Having a strong cast and director means we have fewer questions about the quality of the remake. As a result, these same names are being used to carry the marketing and PR of the new versions of Ghostbusters and IT.
It's a clever tactic and is something that is facilitated by social media. For example, Muschietti has been tweeting teaser pictures on Instagram, including the film title on his director's chair and a bunch of red balloons floating eerily alone in a room. The little pre-launches are enough to appeal to fans of the original film and mini-series, but they're also infuriatingly simple enough to intrigue a new audience.
The mystery and the madness
Contemporary audiences tend to enjoy mystery and teasers so they can draw their own conclusions and this is what has been happening with the IT remake. Just enough has been given to whet the appetite of literary, film and horror fans all over the world.
There has even been some accidental teaser marketing on the go to support the IT campaign, as Netflix's new programme 'Stranger Things' has been drawing succinct parallels with IT - and various other movies from the late 80s. In fact, Bloody Disgusting commented, "Stranger Things just raised the bar for the upcoming IT adaptation."
Does this mean the teaser campaign is working?
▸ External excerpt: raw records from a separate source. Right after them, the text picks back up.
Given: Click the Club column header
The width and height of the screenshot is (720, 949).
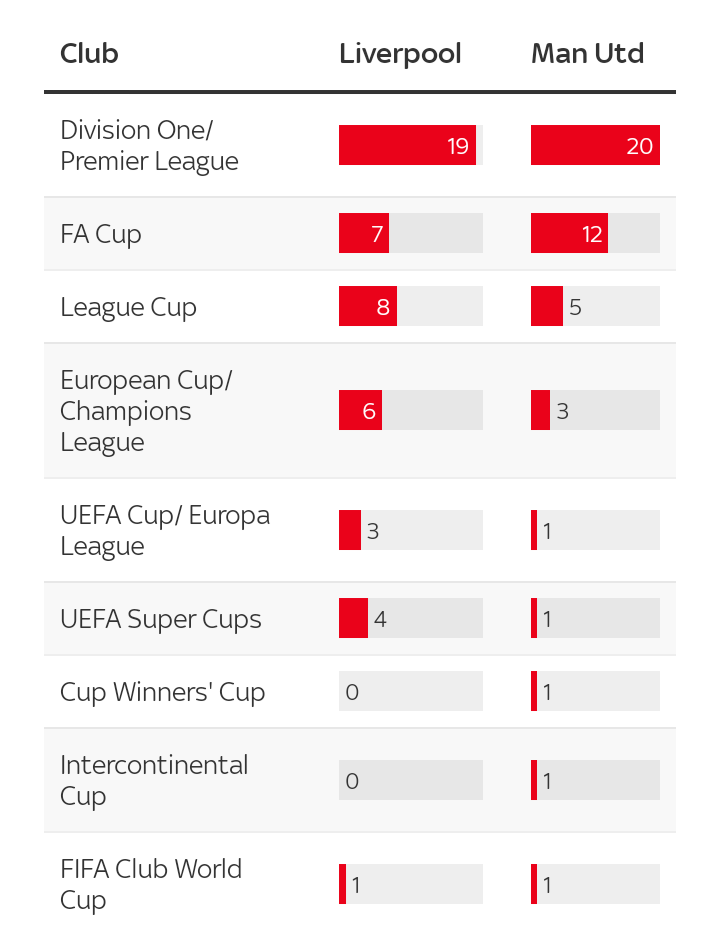Looking at the screenshot, I should (89, 53).
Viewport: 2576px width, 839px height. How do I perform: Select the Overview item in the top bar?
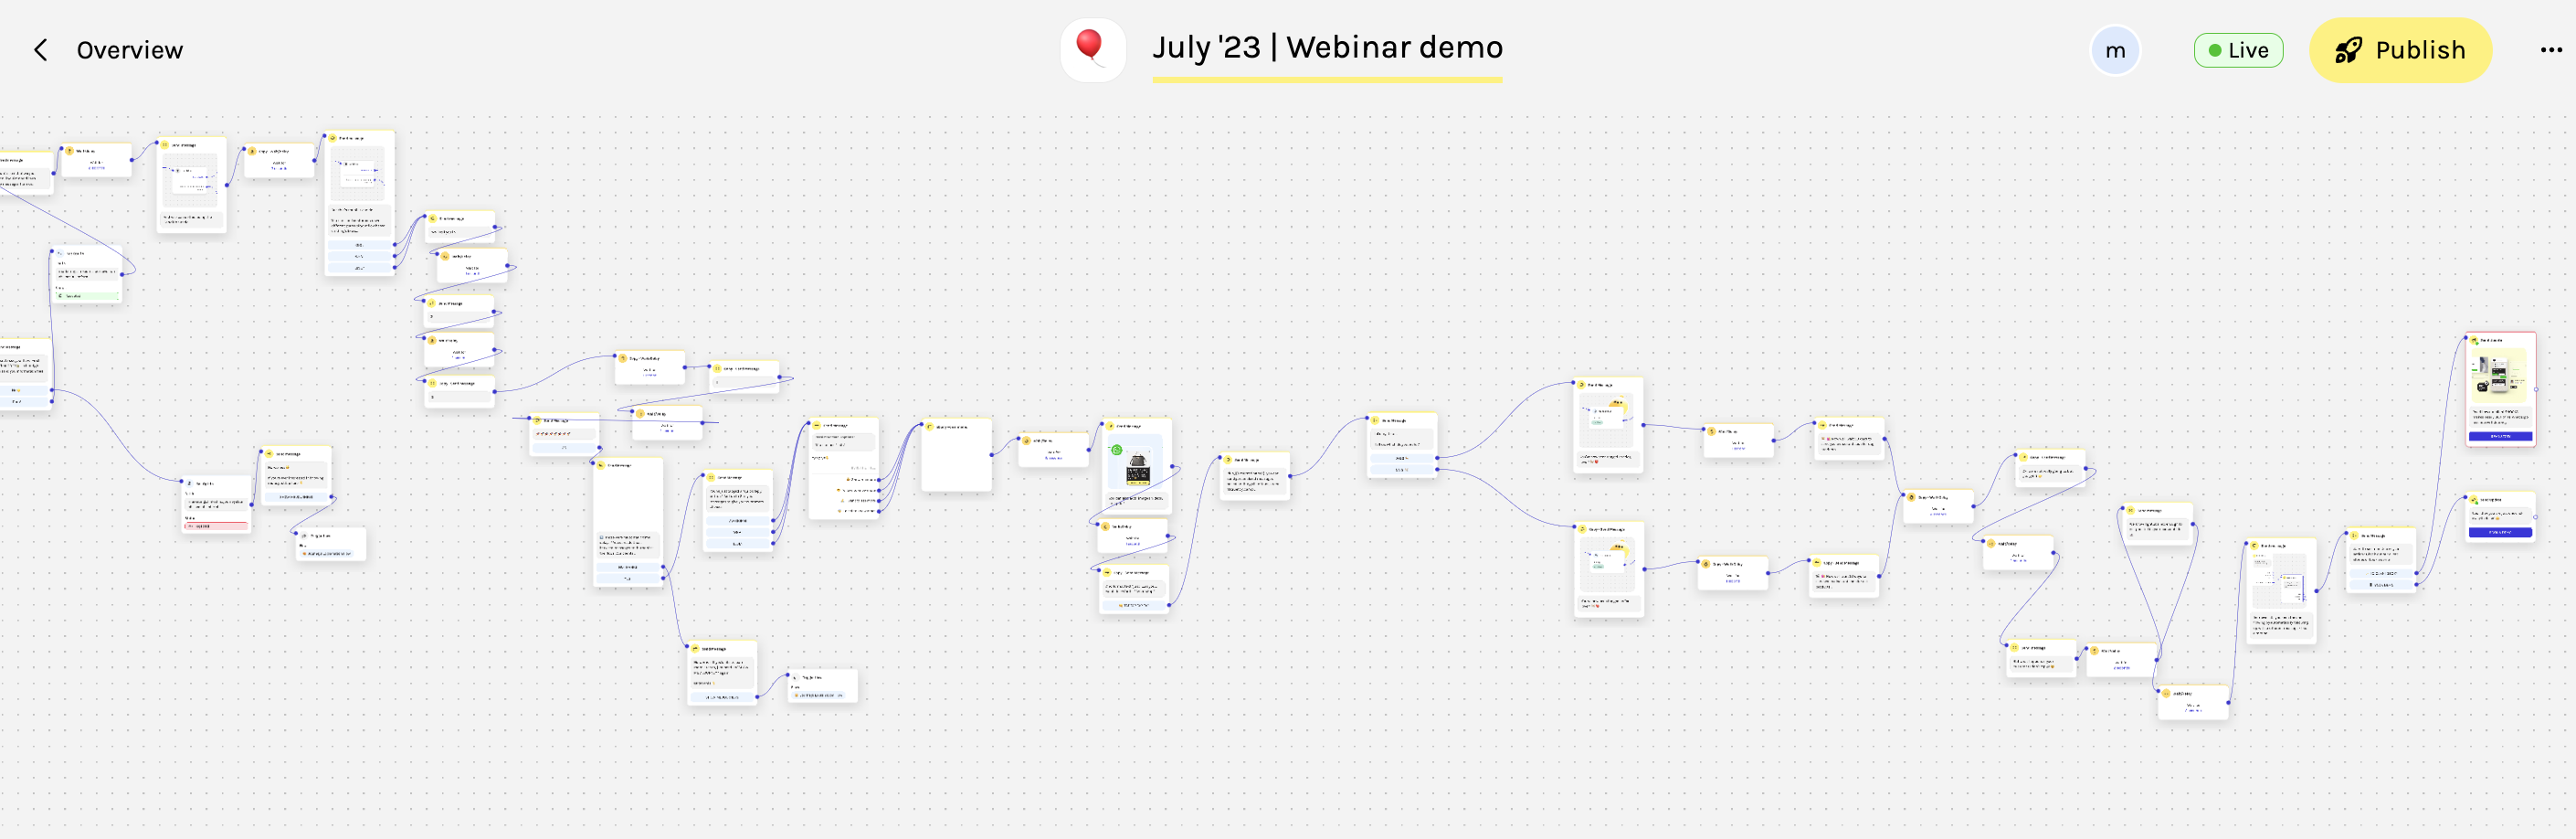click(x=131, y=49)
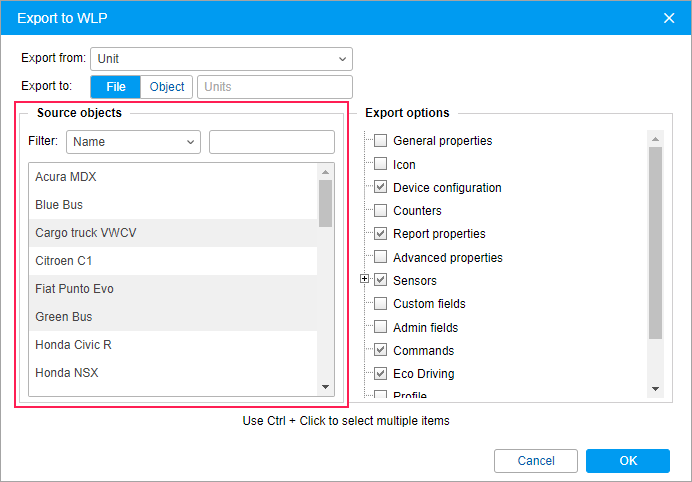Enable the General properties checkbox
This screenshot has width=692, height=482.
tap(380, 141)
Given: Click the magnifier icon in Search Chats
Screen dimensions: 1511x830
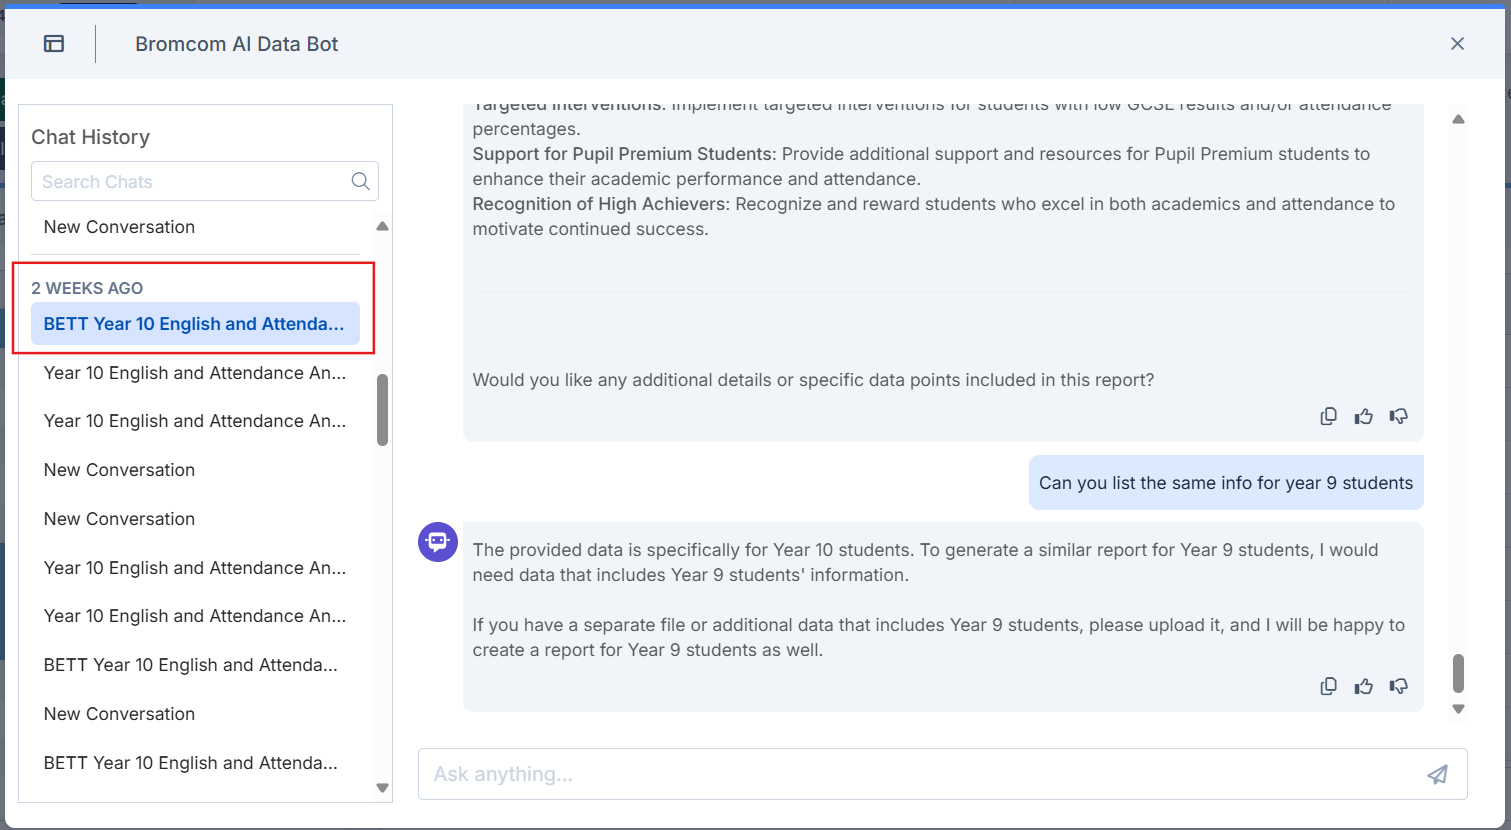Looking at the screenshot, I should pos(360,181).
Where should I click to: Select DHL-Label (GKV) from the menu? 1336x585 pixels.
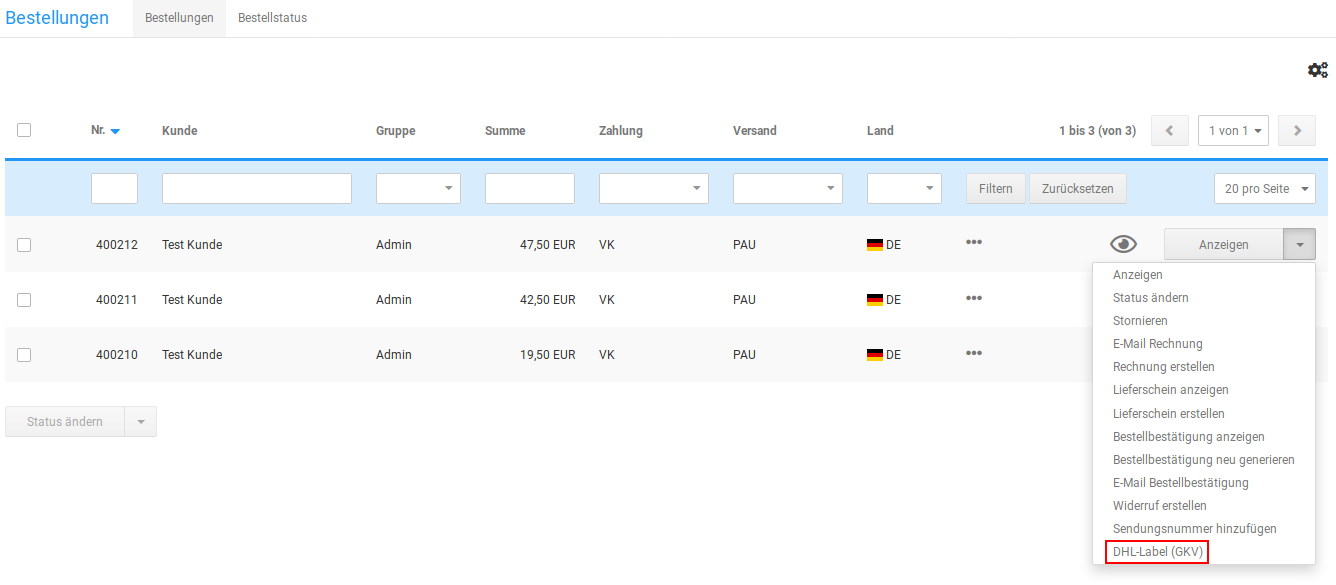1159,552
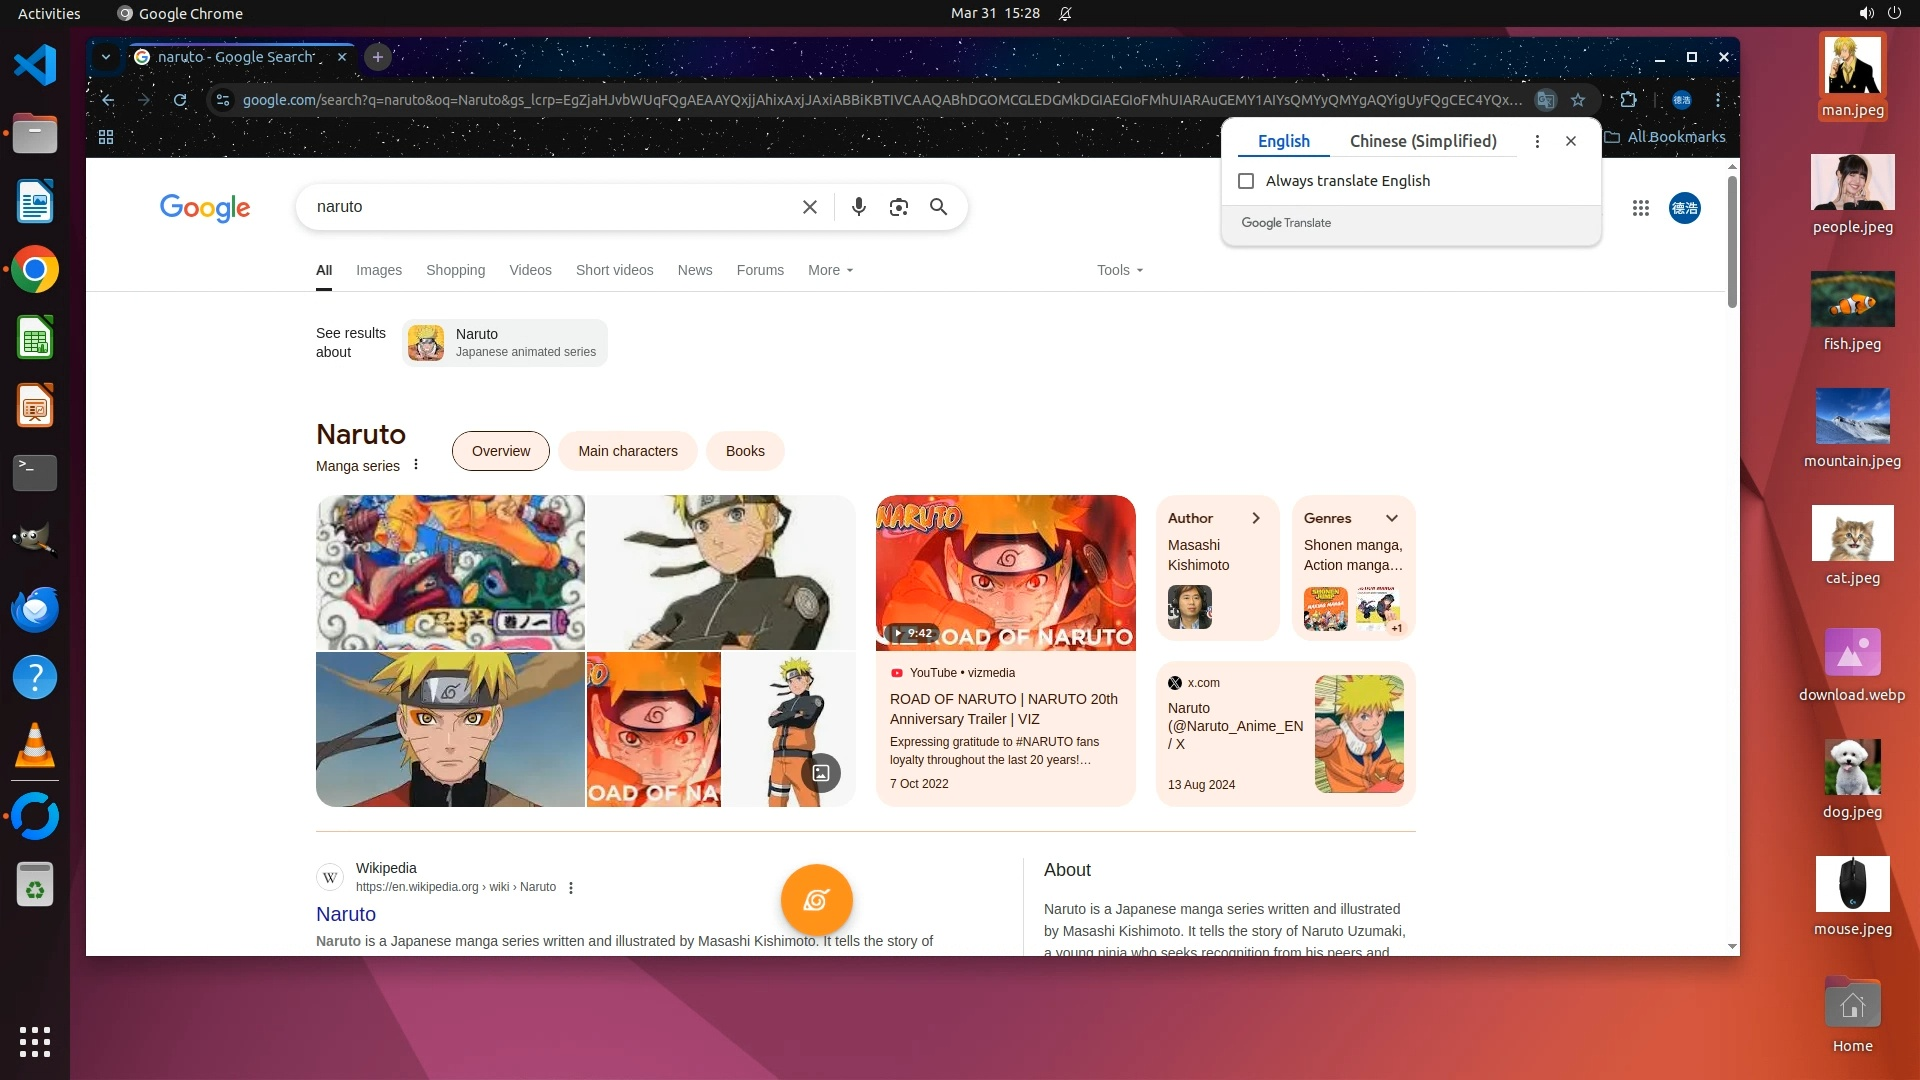Reload the current page

(180, 100)
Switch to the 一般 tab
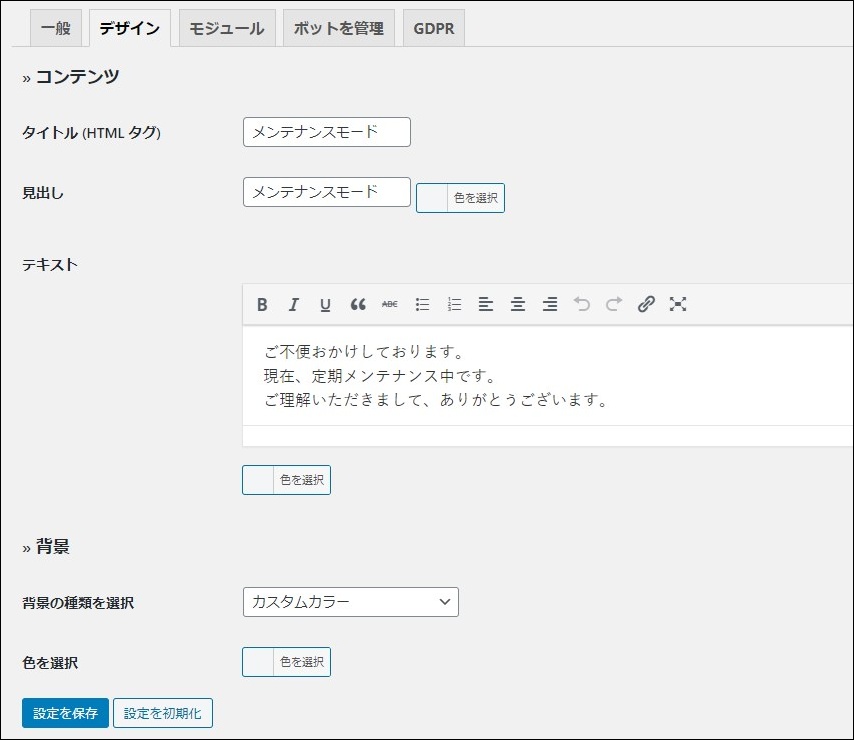The width and height of the screenshot is (854, 740). pyautogui.click(x=55, y=29)
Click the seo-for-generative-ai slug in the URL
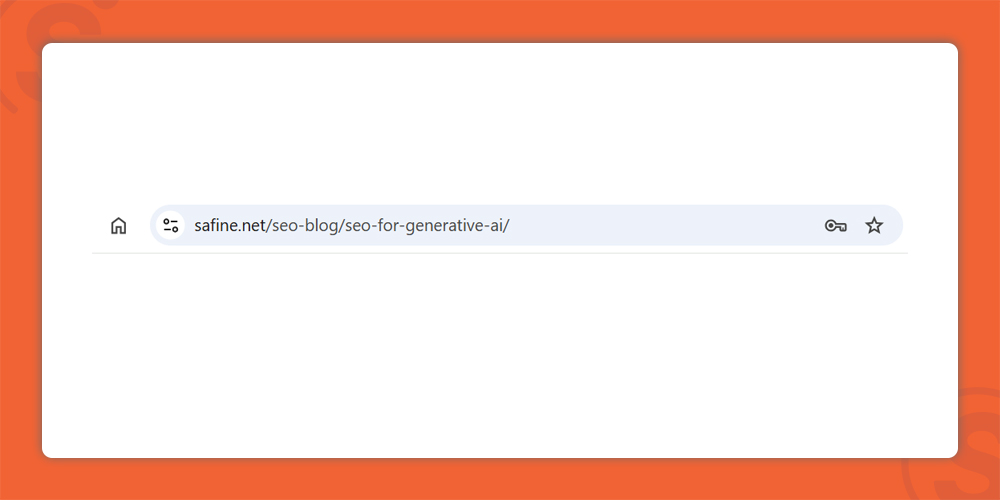The height and width of the screenshot is (500, 1000). (425, 226)
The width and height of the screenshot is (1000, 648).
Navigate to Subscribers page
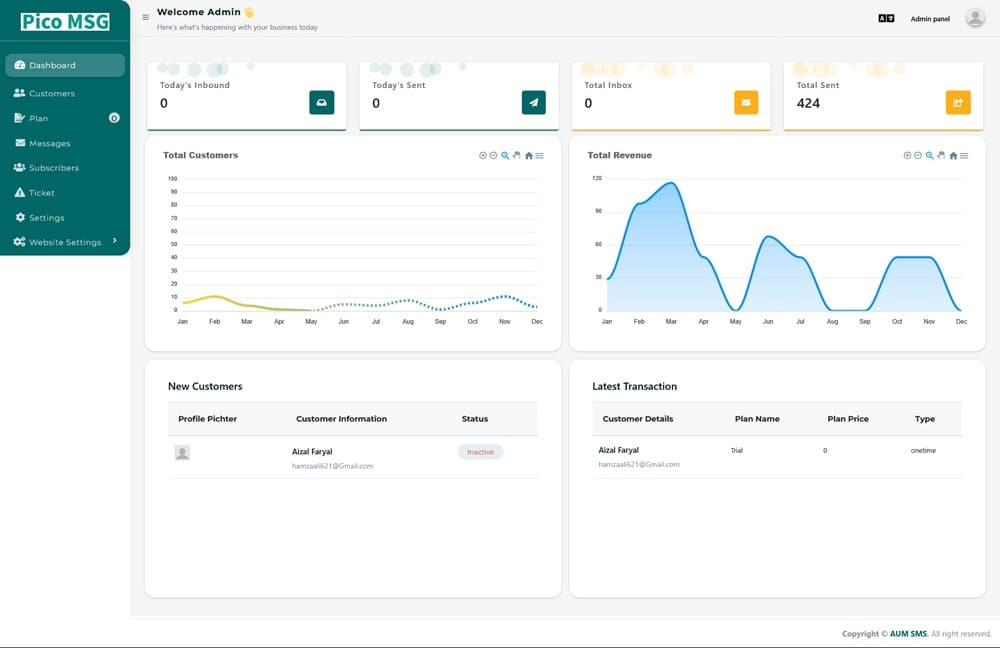[53, 168]
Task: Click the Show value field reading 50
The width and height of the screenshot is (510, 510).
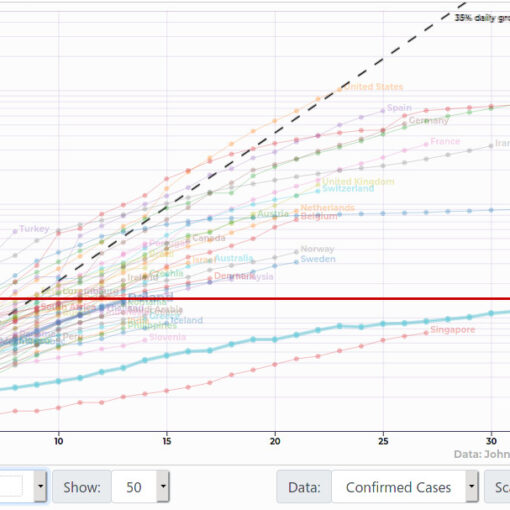Action: pos(134,487)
Well, the very fact that it's been compared to a new show would suggest that it is and some people are definitely interested in what Muschietti is going to produce, which fits perfectly with the way Stephen King markets his books. In On Writing, his autobiography of sorts, he says: "You can't please all of the readers all of the time; you can't please even some of the readers all of the time, but you really ought to try to please at least some of the readers some of the time."
I would say this is a fairly accurate summary of how people are feeling regarding the teaser marketing of the IT remake. Just enough detail continues to be released to interest, please and excite people. Bring on Pennywise and bring on the red balloons of horror.